#### [ABOUT THIS EXERCISE]
Find every line below where the word "will" occurs, then give how many you found and nothing else.

#### [MATERIAL FOR THIS TASK]
=== Begin Enclosure ===

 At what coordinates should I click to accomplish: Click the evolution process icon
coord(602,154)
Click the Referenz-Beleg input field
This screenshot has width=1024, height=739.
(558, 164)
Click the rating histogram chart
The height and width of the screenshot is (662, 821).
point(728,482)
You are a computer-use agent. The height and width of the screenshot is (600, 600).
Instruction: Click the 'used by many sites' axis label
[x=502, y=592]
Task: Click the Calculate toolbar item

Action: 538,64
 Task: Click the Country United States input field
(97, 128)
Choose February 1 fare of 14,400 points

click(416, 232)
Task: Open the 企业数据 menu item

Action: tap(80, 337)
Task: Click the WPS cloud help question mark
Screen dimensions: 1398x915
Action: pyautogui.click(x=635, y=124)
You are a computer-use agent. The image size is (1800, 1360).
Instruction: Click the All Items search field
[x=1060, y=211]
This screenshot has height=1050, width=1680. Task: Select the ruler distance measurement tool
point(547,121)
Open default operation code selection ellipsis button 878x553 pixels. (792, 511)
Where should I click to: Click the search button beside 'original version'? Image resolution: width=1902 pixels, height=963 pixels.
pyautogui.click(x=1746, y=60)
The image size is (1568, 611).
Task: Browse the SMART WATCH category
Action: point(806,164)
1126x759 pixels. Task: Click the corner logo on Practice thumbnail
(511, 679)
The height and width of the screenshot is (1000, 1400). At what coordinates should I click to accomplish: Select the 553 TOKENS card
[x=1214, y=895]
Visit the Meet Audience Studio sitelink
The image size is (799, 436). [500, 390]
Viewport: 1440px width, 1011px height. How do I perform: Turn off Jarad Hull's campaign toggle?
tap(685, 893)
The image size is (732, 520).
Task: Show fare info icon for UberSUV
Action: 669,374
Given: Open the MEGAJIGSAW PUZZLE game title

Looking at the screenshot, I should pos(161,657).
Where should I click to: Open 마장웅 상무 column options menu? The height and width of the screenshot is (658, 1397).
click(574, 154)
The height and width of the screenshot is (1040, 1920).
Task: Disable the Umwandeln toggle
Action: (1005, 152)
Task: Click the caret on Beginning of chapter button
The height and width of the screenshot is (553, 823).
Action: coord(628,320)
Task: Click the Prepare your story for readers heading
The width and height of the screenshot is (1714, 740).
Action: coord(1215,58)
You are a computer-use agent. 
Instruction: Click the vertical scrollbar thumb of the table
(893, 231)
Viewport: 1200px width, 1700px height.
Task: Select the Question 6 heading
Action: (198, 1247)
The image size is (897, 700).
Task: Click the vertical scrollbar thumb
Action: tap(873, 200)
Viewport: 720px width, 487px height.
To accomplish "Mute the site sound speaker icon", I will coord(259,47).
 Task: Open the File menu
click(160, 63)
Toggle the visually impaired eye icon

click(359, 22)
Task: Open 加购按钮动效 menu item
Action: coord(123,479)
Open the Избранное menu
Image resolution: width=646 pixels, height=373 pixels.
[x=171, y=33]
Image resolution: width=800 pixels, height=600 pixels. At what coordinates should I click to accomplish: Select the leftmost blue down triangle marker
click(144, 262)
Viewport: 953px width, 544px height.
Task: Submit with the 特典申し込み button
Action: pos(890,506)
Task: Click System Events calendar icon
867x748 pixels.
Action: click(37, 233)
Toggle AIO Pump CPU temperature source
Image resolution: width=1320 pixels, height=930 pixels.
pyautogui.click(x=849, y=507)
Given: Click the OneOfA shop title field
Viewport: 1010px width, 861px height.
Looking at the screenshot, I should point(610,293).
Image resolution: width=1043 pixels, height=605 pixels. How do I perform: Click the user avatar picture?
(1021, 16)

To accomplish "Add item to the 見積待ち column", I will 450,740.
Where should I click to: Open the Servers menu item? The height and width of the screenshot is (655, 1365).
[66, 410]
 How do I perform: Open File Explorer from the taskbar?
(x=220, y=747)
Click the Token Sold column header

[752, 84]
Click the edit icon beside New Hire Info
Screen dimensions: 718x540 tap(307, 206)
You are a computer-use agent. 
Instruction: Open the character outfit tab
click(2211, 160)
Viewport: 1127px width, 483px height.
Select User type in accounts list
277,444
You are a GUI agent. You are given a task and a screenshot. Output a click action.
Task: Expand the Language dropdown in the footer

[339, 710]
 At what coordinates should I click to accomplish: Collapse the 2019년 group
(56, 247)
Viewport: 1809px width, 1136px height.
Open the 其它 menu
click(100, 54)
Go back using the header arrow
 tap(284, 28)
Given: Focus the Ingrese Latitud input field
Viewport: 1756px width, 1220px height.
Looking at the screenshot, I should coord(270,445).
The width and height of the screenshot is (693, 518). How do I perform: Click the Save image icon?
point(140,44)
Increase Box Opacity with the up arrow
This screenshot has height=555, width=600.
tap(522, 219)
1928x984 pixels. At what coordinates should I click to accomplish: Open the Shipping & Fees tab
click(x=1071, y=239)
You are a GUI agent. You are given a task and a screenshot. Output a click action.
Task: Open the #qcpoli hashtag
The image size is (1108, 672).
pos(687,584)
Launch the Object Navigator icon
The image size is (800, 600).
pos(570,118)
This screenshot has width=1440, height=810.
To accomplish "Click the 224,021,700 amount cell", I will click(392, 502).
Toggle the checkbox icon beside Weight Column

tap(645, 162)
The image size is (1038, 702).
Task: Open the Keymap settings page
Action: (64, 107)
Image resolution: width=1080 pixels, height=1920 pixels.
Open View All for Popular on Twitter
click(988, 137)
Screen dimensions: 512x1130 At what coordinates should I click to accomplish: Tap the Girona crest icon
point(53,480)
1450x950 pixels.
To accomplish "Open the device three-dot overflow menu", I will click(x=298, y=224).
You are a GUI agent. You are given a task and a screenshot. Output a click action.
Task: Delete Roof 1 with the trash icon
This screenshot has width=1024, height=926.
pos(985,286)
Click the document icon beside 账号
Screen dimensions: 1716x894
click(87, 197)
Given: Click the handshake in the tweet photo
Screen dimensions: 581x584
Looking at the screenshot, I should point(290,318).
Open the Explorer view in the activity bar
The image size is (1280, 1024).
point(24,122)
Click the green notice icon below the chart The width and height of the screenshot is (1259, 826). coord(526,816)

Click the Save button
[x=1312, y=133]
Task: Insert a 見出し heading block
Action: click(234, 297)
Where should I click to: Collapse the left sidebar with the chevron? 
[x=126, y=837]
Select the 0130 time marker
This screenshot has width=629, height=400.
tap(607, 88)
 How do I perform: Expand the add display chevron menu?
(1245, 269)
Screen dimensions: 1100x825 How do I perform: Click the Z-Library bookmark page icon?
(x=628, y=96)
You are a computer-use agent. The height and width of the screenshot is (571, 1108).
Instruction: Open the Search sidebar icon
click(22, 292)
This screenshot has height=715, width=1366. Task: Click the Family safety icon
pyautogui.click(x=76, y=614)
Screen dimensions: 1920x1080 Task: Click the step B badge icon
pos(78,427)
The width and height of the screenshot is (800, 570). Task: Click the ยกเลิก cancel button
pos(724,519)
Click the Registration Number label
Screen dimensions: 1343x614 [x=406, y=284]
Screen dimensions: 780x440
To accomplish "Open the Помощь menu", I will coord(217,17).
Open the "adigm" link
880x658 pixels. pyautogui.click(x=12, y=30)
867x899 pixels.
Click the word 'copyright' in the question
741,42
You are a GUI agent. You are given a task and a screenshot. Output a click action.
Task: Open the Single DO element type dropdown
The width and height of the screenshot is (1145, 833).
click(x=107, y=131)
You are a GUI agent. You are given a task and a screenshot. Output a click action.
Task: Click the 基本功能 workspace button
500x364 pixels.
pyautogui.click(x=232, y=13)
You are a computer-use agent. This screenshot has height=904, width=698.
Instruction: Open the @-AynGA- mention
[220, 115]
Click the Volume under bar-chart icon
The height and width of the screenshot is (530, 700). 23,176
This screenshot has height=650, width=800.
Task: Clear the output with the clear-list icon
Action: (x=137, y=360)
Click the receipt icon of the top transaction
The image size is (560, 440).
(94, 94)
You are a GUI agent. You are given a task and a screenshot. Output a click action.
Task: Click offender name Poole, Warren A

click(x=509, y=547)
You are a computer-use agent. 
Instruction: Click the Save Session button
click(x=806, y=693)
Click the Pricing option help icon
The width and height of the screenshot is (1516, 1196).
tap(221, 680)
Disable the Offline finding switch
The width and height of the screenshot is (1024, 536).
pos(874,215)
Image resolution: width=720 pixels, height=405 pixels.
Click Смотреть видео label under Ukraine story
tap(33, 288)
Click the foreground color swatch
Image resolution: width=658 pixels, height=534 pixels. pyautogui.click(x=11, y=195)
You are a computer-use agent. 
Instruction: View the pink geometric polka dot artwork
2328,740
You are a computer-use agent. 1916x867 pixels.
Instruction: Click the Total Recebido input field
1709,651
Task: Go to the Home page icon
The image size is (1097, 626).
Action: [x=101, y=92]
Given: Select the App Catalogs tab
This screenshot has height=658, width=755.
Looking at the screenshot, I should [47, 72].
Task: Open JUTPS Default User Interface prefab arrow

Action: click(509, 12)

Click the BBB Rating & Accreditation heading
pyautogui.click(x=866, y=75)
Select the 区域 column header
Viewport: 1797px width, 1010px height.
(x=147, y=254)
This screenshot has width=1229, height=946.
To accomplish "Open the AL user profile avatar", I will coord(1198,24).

=== End Enclosure ===

#### [WRITTEN REPLY]
6